Directions for this task >> Give again every line from the one with "Select the Equipment" through the last line of the data, exactly, and leave out the lines before it.

Information >>

*** Block opens ***

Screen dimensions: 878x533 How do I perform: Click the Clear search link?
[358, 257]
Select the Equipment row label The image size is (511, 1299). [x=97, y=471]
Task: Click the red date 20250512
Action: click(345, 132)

*** Block closes ***

Written solution >>
Select the Equipment row label The image size is (511, 1299). [x=97, y=471]
Task: Click the red date 20250512
Action: click(345, 132)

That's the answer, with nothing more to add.